Kingfisher Q1 26 – 28/05 – Since reporting its full year numbers back in March which saw the shares fall towards the lows of the year, we’ve seen a decent rally with the share rising to their highest levels since October last year. The initial share price reaction did seem somewhat jarring, given the numbers weren’t that bad, with the usual suspects acting as the main drag.
Adjusted pre-tax profits of £528m were in the middle of its £510m-£540m consensus guidance, with sales of £12.8m down 1.7% on the previous year. The expectation of an additional £145m in operating costs over the next 12 months saw profit guidance for the upcoming year cut to between £480m and £540m, again not surprising but certainly not awful.
The company’s French operation continues to be its Achilles heel with income there collapsing to £95m down from £139m the previous year as full year sales declined 6.2%, Castorama down 6.5% and Brico Depot down 5.7%, begging the question why management see fit to persevere with a business that is such a drag and has been for some time. Income from the UK and Ireland increased 0.6% to £558m, with Screwfix annual sales seeing an increase of 1%.

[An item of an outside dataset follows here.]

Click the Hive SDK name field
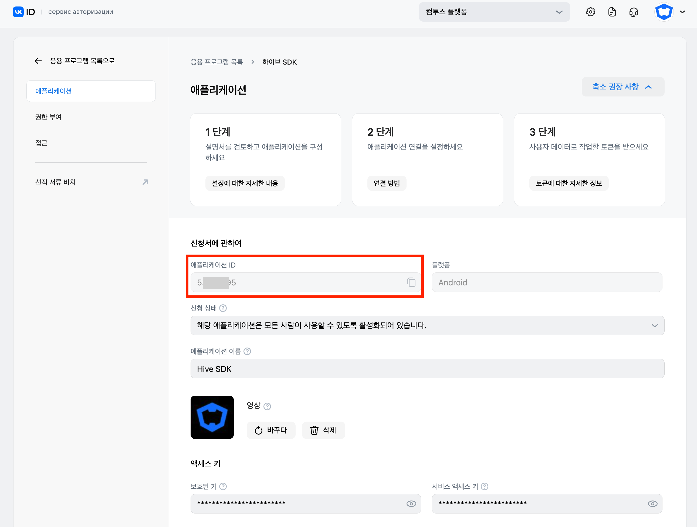The height and width of the screenshot is (527, 697). 427,369
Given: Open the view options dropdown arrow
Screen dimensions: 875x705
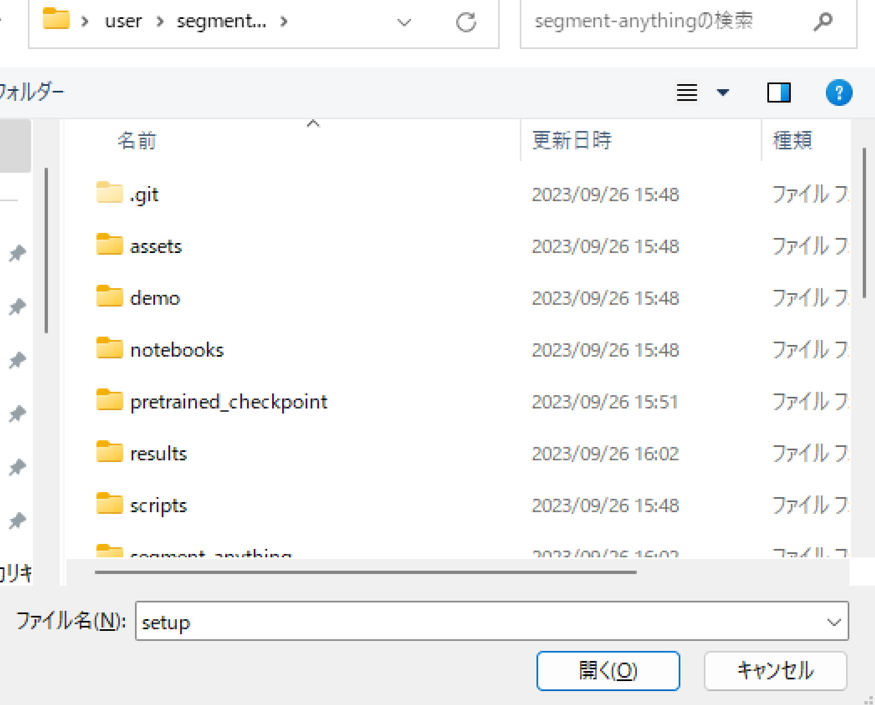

Nvidia Q1 26 - 28/05 – In the aftermath of Nvidia’s Q4 results the shares subsequently slid back to their lowest levels since May last year in the aftermath of tariff “liberation day” although that did prove to be the low point with shares rallying since. In the context of the numbers themselves they didn’t disappoint. Having guided for Q4 revenue of $37.5bn, the company comfortably surpassed that number with $39.3bn, a 12% increase on Q3, and a 78% increase over the same quarter a year ago. Data centre was again at the forefront of this surge with $35.6bn, up from $30.8bn in Q3 and a 93% rise from 2023.
Full year revenue rose to a record $130.5bn, an increase of 114%. In a sign that increased competition was exerting downward pressure on margins, these fell slightly to 73% down 1.6% on Q3.
Guidance for Q1 26 is for revenues of $43bn, +/- 2% with operating margins set to slip further to between 70.6% to 71% in a sign that while revenues remain strong, competition may well erode margins further from their currently lofty heights. With concerns about tariffs mostly front of mind there is also concern about its Blackwell chips which has pushed up expenses as it looks to get them to market. The entry of DeepSeek has also caused some concern given its claims that it can complete some AI tasks with chipsets that cost a fraction of Nvidia’s.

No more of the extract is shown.